As he closed the door, Trix was already rooting around the shop. It sold candles and holders, their smell heavy and sickening on the air even though the window had been smashed. “Here,” she said, offering something to him.

He grabbed it, a three-foot-long metal candle stand with a spiked cup on top. Designed to hold a large candle, it would make a formidable weapon.

“Better than a lamp,” she said, and in the darkness he heard her nervous giggle.

“Okay,” he said, suddenly uncertain. The restaurant called him, but so did the sense of solidifying guilt that their actions had caused all this. It was unreasonable and untrue, and yet he could not shake the idea.

“I’ll see you at Sally’s,” Trix said. “You go now, or if they’re watching they’ll figure something’s up.”

“Can they figure?” Jim asked. His fear of the wraiths, their alienness, had barely had time to figure over the past hour. But here and now, their actions and unknown nature suddenly hit home. Can we really fight them? he wondered, and his plan suddenly felt weak and pointless. And Veronica, that dear old lady… can we really fight her?

“What the fuck have we got ourselves mixed up in, eh?” Trix asked.

“Yeah.” She came to him and they hugged, then she shoved him at the door.

“I’ll hide,” she said, “but not for long. Then I’m out the back door and gone.”

“Run fast.”

“You, too.”

Jim nodded in the darkness, and in the distance came another rumble as a weakened building collapsed. He dragged the front door open, smelled fires and dust and fear on the breeze, and then left his friend behind.

Trix counted out a minute, using the counting to try to calm herself. Then she ran like hell. She found the rear door by touch, tugged it open, and emerged onto a wide alleyway behind the row of shops. There was little damage here-only the smashed glass that must be common throughout the city-and the area seemed quiet. Weird. The whole city had been shaken awake, and here-

“Hey!” someone shouted, and that was enough for Trix. Jim was going west, and she sprinted north toward Chinatown as fast as she could. Should’ve taken the envelope and sheet from him! Should’ve arranged somewhere else to meet in case it’s too dangerous there! But there were so many shoulds, because this was a Boston of possibilities.

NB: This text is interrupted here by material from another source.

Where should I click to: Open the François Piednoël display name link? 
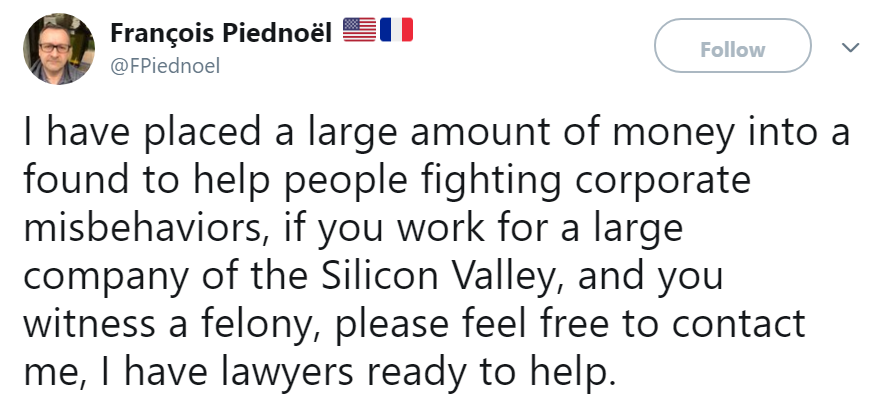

There were two fire engines and a couple of ambulances blocking the street around the next corner, where a four-story building had collapsed. The structures on either side of it seemed stable and virtually undamaged-their architecture slightly off-center, as if built blind-and she saw the confusion in some of the firefighters’ stances and gestures. They don’t recognize those buildings. But they were professionals, and by the time she squeezed by, they were already in action. She glanced back at the next corner and saw them approaching the fallen building, ready to do their best even in the face of mystery.

She ran through the streets of Boston’s Chinatown. Some areas seemed almost untouched but for the familiar scree of shattered glass splashed across the sidewalks and roads. Others were in ruins. The city had fallen strangely silent, many routes now blocked to vehicles. The quiet was broken on occasion by sirens and shouts, and from some far distance a long, rumbling explosion, but they were islands of noise in a strange, unsettling calm. It was as if Boston was in shock, and unable to speak its usual ebullient language.

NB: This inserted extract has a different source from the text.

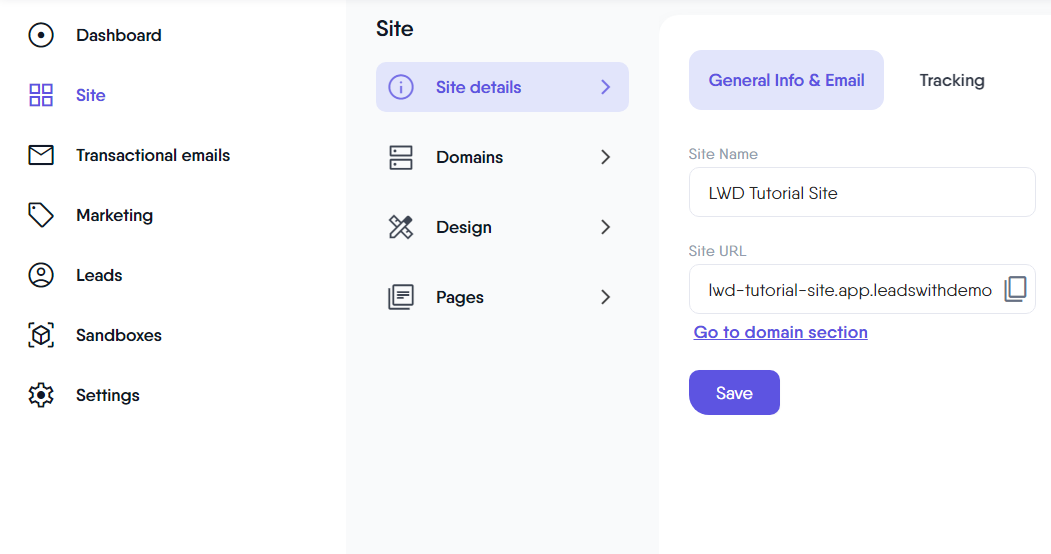Select the Site grid icon
Screen dimensions: 1051x554
tap(41, 95)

Many times over that final block she wanted to stop and help. There were people in need: bleeding in the street, pawing at rubble, wandering in a dangerous daze. But she sensed eyes on her back every step of the way, and she was scared. She was terrified. Lost in a city that should be familiar and yet that was more alien due to its occasional familiarity, she craved the company of someone who understood. She hoped that Jim would find Jenny and Holly, though she doubted it; and she hoped that she would see him again soon, as they had both vowed. But right now, finding the woman named Sally Bennet was her one true aim.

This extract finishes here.